Zaid Osama, Althoey Fadi, García Rebeca Martínez, de Prado-Gil Jesús, Alsulamy Saleh, Abuhussain Mohammed Awad
Department of Civil Engineering, Swedish College of Engineering and Technology, 47070, Wah Cantt, Punjab, Pakistan.
Department of Civil Engineering, College of Engineering, Najran University, Najran, Saudi Arabia.
Heliyon. 2023 Sep 9;9(9):e19978. doi: 10.1016/j.heliyon.2023.e19978. eCollection 2023 Sep.
Recycled aggregate (RA) made from waste concrete is an environmentally friendly alternative to natural aggregate (NA) for concrete manufacturing. However, compared to NA concrete, concrete produced with recycled aggregates has poor characteristics. Supplementary cementitious materials (SCMs) can be used to enhance the poor properties of recycled aggregate concrete (RAC). Silica fume and fly ash are commonly used SCMs in the World, but their high usage led to a shortage of silica fume and fly ash. Still, the deficiency of these materials in large parts of the world is a challenge that requires exploring alternative feedstock materials for the construction industry in the coming years. Wheat straw ash (WSA) is an agricultural waste product that could be used as an alternative SCM due to its pozzolanic behavior to enhance the properties of RAC. In addition, concrete is brittle and needs reinforcement, for which polypropylene fibers (PPFs) can be used. The current research examines the mechanical characteristics of fiber-reinforced RAC, including compressive strength, splitting tensile strength, and ductility performance.
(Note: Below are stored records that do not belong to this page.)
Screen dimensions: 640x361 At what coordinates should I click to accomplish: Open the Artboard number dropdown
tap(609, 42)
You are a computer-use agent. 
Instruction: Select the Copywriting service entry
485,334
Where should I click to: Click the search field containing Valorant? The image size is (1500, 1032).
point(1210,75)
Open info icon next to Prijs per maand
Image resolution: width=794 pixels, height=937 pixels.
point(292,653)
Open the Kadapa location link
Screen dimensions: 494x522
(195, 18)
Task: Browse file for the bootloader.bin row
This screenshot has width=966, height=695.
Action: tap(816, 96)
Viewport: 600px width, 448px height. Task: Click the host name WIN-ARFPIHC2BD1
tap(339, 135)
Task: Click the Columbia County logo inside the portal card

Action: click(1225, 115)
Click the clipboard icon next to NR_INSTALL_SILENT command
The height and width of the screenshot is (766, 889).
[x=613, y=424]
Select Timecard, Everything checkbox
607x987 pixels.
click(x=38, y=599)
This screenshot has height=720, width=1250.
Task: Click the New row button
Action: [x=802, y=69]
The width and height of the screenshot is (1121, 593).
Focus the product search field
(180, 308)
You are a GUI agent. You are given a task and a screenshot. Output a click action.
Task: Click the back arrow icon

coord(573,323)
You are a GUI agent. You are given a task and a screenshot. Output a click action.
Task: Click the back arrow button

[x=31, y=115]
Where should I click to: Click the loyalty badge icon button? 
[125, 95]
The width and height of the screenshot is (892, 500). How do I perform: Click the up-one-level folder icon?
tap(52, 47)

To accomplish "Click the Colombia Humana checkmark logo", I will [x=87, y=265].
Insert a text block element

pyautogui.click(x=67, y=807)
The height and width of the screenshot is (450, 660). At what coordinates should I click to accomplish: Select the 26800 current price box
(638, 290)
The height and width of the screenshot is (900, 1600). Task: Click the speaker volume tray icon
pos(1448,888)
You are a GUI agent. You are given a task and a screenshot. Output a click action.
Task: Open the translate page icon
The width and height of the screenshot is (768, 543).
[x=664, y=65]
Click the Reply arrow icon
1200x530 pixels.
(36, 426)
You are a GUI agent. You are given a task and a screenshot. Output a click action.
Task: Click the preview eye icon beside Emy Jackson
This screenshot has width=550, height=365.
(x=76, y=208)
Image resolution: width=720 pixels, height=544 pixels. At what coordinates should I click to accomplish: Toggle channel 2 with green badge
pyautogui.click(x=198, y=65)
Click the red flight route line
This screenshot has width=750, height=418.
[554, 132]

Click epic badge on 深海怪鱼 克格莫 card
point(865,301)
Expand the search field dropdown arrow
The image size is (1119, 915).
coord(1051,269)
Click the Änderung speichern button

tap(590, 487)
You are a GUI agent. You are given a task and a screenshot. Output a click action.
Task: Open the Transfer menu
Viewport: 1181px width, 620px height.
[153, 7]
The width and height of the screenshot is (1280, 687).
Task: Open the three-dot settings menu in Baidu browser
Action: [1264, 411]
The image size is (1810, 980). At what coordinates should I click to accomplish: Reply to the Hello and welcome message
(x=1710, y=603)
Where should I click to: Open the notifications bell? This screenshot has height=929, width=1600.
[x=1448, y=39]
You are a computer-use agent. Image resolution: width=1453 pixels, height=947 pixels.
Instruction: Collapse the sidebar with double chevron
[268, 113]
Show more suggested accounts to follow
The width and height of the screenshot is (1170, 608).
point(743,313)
Durability indicators, such as chloride diffusion, chloride penetration, acid resistance, and water absorption test, were also assessed. The results showed that concrete samples with 10% WSA, 50% RA and 1.5% PPFs had the highest compressive and splitting tensile strength, 60.2 MPa and 7.25 MPa, respectively, representing increases of 24.75% and 30.65%, as compared to plain samples at 56 days. In these samples, water absorption was reduced by 13% due to the finer WSA particles resulting in the lowest reduction in strength and mass recorded when exposing concrete samples to acidic media. The statistical analysis also validated that irrespective of WSA and PPFs, the concrete with 0% RA had the highest performance in strength and durability behavior. The study showed that WSA and PPFs might be employed in tandem to offset the poor behavior of RA, enhance the bond between fibers and concrete, and improve the mechanical strength and durability performance of RAC, thus demonstrating its suitability as a sustainable and economical construction material.
由废弃混凝土制成的再生骨料(RA)是混凝土生产中天然骨料(NA)的一种环保替代品。然而,与天然骨料混凝土相比,用再生骨料生产的混凝土性能较差。辅助胶凝材料(SCMs)可用于改善再生骨料混凝土(RAC)的不良性能。硅灰和粉煤灰是世界上常用的辅助胶凝材料,但它们的大量使用导致了硅灰和粉煤灰的短缺。尽管如此,在世界大部分地区这些材料的短缺仍是一个挑战,需要在未来几年为建筑业探索替代原料。麦秸灰(WSA)是一种农业废弃物,由于其火山灰特性,可作为替代辅助胶凝材料来改善再生骨料混凝土的性能。此外,混凝土是脆性的,需要增强,对此可使用聚丙烯纤维(PPF)。当前的研究考察了纤维增强再生骨料混凝土的力学特性,包括抗压强度、劈裂抗拉强度和延性性能。还评估了耐久性指标,如氯离子扩散、氯离子渗透、耐酸性和吸水性试验。结果表明,含有10%麦秸灰、50%再生骨料和1.5%聚丙烯纤维的混凝土样品具有最高的抗压强度和劈裂抗拉强度,分别为60.2MPa和7.25MPa,与56天时的素混凝土样品相比,分别提高了24.75%和30.65%。在这些样品中,由于麦秸灰颗粒更细,吸水性降低了13%,在将混凝土样品暴露于酸性介质时,强度和质量的降低幅度最小。统计分析还证实,无论有无麦秸灰和聚丙烯纤维,不含再生骨料的混凝土在强度和耐久性方面表现最佳。研究表明,麦秸灰和聚丙烯纤维可协同使用,以弥补再生骨料的不良性能,增强纤维与混凝土之间的粘结力,并改善再生骨料混凝土的机械强度和耐久性,从而证明其作为一种可持续且经济的建筑材料的适用性。